- **Description of the task**: Copy the listing from the line with "Where should I" up to and including the line with "Screen dimensions: 1377x868", keeping every line and raising each coordinate in the answers by 80. Leave the pictures out.

- **Extracted records**:
------------------------------------------------------------
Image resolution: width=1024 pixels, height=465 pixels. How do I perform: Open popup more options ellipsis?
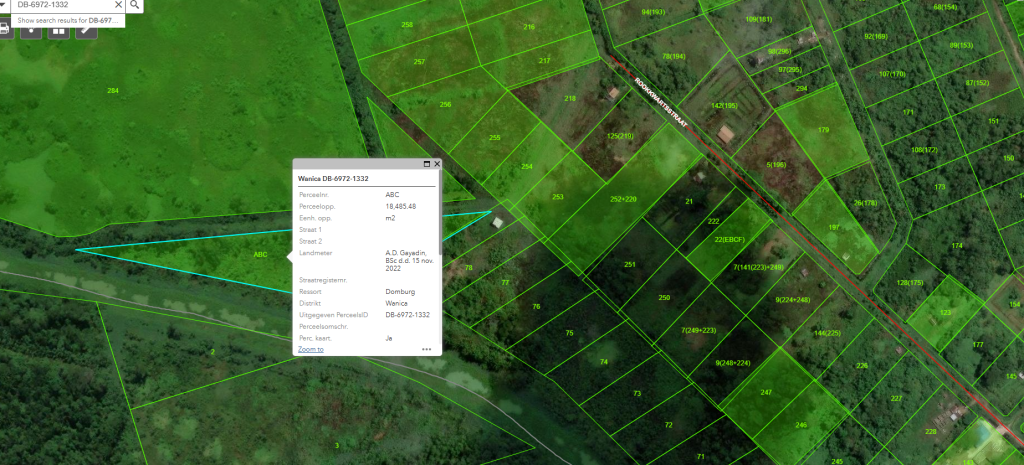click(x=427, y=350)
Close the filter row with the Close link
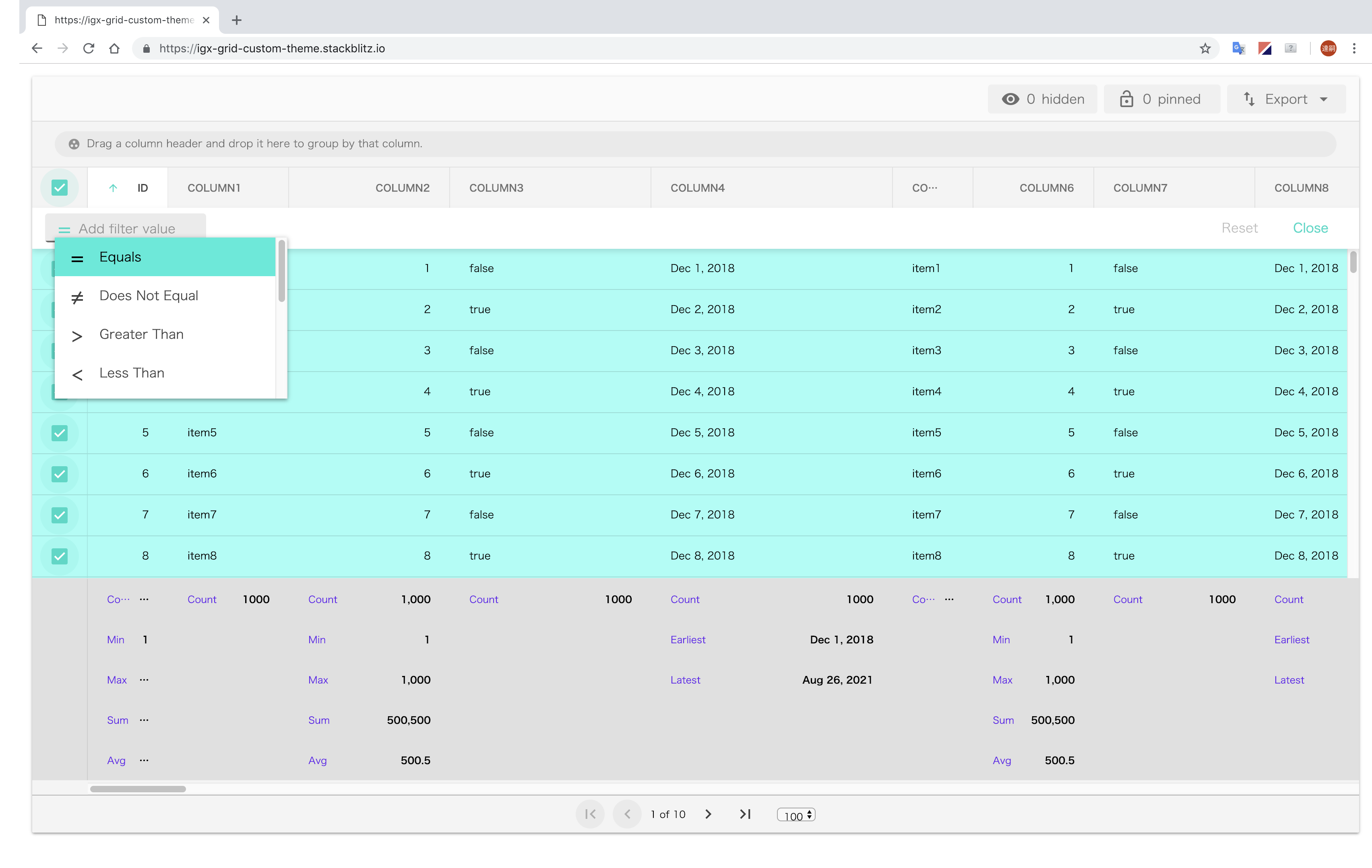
------------------------------------------------------------
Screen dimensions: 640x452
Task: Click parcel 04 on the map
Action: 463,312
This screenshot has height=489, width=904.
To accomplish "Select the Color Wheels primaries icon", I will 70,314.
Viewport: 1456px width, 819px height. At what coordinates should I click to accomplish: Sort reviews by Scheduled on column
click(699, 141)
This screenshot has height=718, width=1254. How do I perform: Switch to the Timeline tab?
------------------------------------------------------------
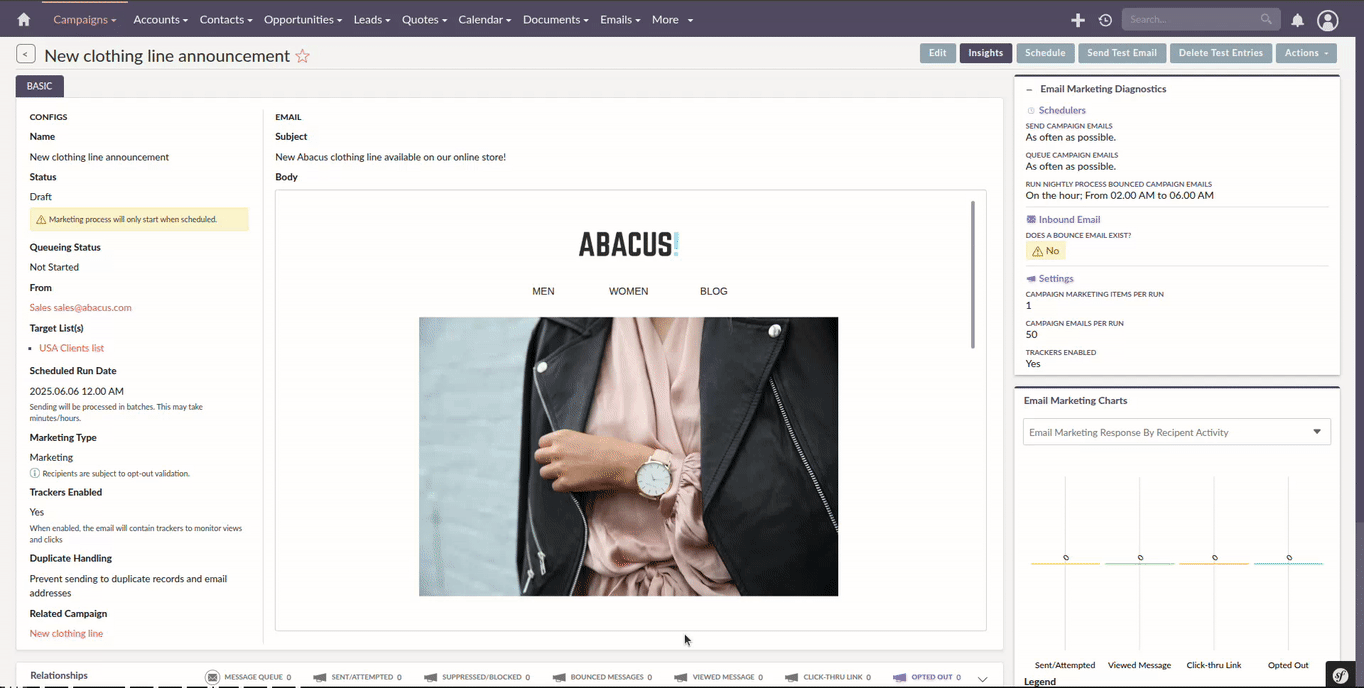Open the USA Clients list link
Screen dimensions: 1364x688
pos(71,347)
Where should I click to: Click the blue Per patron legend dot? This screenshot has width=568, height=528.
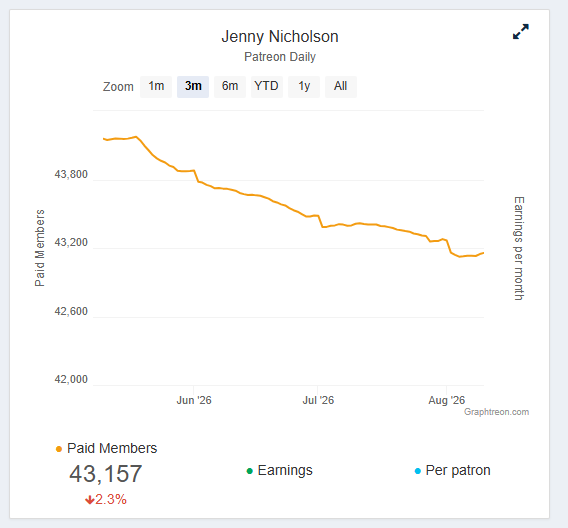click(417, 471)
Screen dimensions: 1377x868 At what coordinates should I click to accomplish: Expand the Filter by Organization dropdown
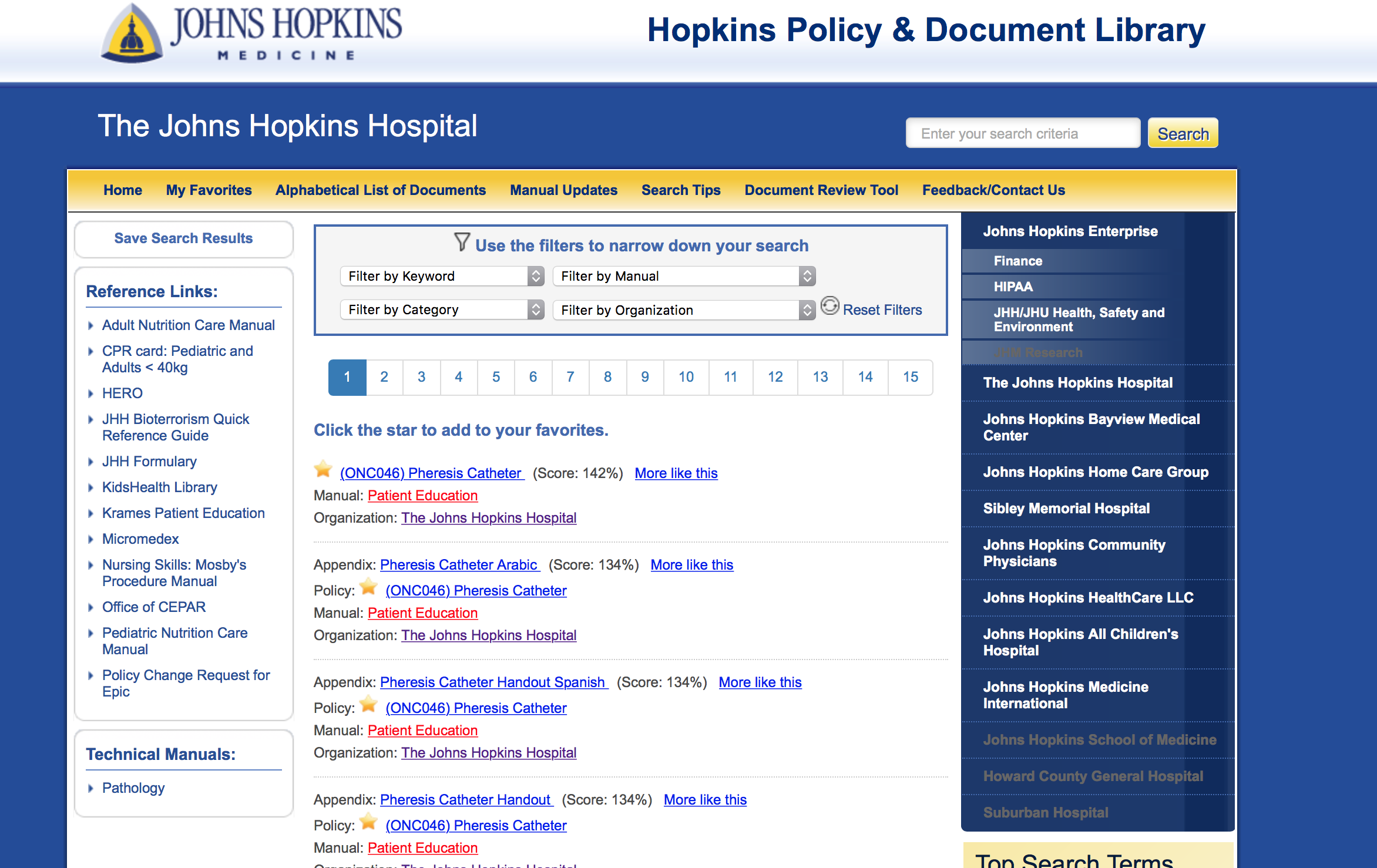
------------------------------------------------------------
- **Answer below**:
Where should I click to: Click the blue Per patron legend dot? This screenshot has width=568, height=528.
click(497, 551)
Screen dimensions: 1377x868 At what coordinates should I click to accomplish: Expand the Filter by Organization dropdown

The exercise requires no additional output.